→ What you need to do
Only the lines of the data below from the one with "Task: Click the ellipsis" through the one with "Screen dimensions: 1282x723" are wanted. Repeat them exactly.

Top of Available records

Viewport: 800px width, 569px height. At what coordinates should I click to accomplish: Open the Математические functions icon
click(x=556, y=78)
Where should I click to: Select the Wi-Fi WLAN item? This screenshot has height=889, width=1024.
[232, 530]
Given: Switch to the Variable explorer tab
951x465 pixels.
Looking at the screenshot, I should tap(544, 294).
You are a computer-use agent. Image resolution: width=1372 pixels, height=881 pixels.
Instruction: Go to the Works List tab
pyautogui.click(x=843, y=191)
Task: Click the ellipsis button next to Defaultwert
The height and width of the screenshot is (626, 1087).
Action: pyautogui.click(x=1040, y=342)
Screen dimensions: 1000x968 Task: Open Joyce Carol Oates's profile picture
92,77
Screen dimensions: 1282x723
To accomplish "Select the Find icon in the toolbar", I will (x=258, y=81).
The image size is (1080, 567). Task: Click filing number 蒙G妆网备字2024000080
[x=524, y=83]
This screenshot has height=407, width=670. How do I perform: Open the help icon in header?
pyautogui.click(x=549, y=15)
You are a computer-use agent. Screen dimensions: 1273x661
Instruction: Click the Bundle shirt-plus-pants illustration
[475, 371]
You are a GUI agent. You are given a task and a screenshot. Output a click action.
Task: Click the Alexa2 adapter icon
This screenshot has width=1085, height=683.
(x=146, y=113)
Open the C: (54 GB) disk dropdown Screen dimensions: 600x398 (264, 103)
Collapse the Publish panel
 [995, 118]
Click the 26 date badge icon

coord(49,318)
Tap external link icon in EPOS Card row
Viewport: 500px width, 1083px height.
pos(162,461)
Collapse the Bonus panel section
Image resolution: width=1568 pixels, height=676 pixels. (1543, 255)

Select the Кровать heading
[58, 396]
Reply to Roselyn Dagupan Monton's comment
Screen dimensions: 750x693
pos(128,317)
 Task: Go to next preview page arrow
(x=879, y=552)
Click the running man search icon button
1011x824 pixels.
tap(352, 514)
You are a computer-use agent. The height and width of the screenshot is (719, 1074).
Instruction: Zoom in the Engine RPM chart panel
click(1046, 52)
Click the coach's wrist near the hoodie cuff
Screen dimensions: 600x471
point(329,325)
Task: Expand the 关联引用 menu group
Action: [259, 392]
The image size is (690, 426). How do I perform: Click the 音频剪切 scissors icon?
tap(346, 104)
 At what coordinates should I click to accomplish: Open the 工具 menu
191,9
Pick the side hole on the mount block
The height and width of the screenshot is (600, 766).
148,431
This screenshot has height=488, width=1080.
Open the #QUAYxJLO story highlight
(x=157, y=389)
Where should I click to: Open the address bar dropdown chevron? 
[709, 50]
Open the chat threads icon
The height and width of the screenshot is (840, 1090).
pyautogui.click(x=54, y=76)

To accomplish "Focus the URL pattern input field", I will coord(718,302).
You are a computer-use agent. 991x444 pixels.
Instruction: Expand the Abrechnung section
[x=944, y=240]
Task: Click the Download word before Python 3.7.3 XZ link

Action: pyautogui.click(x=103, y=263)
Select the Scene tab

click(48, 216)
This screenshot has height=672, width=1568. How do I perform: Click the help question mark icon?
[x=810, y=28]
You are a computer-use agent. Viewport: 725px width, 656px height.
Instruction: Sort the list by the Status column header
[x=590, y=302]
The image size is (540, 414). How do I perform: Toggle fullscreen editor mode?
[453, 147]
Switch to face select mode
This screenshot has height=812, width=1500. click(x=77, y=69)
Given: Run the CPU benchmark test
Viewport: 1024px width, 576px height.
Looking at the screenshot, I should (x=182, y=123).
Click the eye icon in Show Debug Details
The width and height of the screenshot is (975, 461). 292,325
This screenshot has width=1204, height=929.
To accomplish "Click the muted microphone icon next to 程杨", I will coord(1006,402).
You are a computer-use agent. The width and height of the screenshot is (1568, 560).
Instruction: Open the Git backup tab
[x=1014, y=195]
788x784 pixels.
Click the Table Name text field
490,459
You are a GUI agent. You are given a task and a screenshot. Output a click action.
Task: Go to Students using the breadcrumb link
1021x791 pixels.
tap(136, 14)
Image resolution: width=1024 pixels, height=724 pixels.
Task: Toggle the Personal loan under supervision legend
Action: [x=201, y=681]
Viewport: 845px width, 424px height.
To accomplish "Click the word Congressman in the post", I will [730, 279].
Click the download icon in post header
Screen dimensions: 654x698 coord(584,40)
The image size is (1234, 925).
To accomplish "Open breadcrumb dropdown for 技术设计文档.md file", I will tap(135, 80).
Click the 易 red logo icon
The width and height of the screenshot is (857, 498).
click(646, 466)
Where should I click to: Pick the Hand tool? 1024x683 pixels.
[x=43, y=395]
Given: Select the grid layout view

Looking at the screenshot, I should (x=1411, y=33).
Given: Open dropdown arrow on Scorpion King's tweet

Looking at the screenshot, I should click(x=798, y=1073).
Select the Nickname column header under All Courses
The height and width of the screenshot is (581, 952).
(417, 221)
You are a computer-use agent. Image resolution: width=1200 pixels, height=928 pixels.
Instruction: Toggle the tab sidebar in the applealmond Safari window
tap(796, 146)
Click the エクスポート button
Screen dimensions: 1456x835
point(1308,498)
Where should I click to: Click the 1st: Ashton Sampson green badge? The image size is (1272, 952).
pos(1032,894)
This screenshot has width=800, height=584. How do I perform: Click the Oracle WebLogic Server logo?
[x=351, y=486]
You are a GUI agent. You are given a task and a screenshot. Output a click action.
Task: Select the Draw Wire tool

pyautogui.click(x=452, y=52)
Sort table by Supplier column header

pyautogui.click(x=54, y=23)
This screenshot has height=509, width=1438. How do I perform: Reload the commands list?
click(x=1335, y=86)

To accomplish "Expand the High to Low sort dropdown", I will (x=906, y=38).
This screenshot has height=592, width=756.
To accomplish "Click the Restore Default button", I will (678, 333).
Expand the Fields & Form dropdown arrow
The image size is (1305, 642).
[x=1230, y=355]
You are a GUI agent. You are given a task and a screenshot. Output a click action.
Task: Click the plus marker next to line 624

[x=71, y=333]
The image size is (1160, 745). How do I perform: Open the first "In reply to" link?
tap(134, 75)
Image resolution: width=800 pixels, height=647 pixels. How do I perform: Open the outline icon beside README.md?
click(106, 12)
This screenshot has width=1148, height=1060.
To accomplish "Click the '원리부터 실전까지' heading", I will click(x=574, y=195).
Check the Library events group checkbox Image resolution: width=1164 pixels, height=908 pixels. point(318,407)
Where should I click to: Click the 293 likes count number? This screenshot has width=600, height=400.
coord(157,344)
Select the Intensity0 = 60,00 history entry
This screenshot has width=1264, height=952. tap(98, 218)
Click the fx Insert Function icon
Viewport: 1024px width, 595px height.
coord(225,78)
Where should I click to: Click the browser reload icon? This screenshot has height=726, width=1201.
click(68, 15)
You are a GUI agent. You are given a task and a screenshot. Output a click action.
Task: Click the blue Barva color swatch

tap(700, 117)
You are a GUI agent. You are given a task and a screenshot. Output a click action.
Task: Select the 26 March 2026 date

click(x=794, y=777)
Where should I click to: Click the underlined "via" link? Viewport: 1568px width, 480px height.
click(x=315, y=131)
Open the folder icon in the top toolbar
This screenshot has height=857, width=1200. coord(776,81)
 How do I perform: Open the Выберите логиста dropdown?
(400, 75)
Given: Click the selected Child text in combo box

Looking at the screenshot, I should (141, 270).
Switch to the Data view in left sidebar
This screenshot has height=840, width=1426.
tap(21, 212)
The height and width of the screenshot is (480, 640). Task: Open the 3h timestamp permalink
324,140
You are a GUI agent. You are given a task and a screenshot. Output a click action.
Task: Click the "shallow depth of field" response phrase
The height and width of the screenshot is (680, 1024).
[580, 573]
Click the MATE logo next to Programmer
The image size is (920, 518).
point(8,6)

Bottom of Available records

→ Expected output
Task: Click the ellipsis button next to Defaultwert
The height and width of the screenshot is (626, 1087).
Action: pyautogui.click(x=1040, y=342)
Screen dimensions: 1000x968 Task: Open Joyce Carol Oates's profile picture
92,77
Screen dimensions: 1282x723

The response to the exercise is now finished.